WTF:

Eine Gruppe Jugendlicher, samt Betreuer und Hundilein, machen sich auf zu einer Wanderung durch die schönen Wälder Kaliforniens. Es dauer nicht lange, da wird das vergnügen durch das bestialische Ableben von Wuffi gestört. Was zum heiligen bimbam ist denn da los? Mutierte Riesenzecken greifen an! Das wird ein lustiger Knabberspaß mit viel Splatter und Geschrei!

 

Butter bei dem Fisch - Balthasars Meinung:

 

Trash vom Feinsten!

Also Tierhorror als Subgenre des Horrorfilms findet doch immer wieder neue Viecher die dem Menschen das Leben zur Hölle machen. Und nun noch die gemeinen Zecken als neue Herausforderung. Zecken sind ja von Natur aus schon böswillig, aber wenn die noch 2 Meter groß sind, kann einem angst und bange werden (und damit meine ich nicht die menschlichen Zecken). Und wenn es dann noch so einen Film gibt (der alles ist, nur nicht ernst gemeint), dann macht das alles sehr viel Spaß und der gepflegte Grusel ist im heimischen Fernseher angekommen.

 

Für den Videomarkt produziert, mit simplen, aber wirksamen Tricks gestaltet macht der Film große Freude für Freunde des Monsterfilms. 

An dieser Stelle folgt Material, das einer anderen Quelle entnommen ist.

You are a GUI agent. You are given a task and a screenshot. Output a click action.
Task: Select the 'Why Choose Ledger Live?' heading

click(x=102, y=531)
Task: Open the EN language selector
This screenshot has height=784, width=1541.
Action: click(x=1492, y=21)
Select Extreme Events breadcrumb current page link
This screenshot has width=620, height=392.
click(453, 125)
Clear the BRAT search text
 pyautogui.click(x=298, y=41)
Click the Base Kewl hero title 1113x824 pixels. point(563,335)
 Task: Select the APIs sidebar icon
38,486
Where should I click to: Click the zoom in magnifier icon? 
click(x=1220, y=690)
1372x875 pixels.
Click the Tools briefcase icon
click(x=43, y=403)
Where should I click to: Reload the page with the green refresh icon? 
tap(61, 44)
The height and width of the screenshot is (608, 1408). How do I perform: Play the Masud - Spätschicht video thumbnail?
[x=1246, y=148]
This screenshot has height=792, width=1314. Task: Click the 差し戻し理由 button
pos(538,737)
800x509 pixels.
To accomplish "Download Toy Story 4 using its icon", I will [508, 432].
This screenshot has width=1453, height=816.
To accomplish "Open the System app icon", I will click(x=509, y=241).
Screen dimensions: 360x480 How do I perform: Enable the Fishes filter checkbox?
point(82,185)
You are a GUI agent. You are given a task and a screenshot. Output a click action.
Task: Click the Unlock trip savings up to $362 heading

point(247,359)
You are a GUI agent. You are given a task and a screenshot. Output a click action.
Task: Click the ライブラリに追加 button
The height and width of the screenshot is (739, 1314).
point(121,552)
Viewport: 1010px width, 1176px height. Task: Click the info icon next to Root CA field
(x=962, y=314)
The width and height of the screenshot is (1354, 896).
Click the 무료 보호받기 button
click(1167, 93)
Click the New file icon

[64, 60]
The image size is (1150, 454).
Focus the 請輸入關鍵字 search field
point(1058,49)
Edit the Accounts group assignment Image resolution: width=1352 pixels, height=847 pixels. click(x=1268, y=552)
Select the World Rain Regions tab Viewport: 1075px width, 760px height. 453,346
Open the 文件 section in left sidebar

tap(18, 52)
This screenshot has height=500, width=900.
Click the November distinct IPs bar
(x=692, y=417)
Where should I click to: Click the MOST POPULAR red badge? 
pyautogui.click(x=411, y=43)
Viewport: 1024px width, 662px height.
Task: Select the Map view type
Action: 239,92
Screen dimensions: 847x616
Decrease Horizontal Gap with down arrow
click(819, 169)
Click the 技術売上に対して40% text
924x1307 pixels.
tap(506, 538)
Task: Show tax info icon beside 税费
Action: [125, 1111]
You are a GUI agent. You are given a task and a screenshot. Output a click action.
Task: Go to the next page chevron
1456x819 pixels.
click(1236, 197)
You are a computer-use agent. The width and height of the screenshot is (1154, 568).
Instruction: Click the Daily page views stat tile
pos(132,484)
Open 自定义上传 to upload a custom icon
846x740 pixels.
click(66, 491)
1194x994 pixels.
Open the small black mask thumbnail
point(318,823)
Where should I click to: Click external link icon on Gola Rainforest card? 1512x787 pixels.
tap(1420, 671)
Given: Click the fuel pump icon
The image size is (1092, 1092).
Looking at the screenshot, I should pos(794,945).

Zudem, und das ist das erstaunliche, besitzt dieser Film auch eine enorme gruselige Atmosphäre, der man sich nicht entziehen kann. Die Bilder sind schön gestaltet, der Spannungsaufbau ist da, und die Akteure haben sichtbar Freude am Spielen. 

 

Regisseur Tony Randel („Hellraiser 2 – Hellbound“) schafft es immer wieder aus einem schlechten Drehbuch noch das Beste herauszuholen.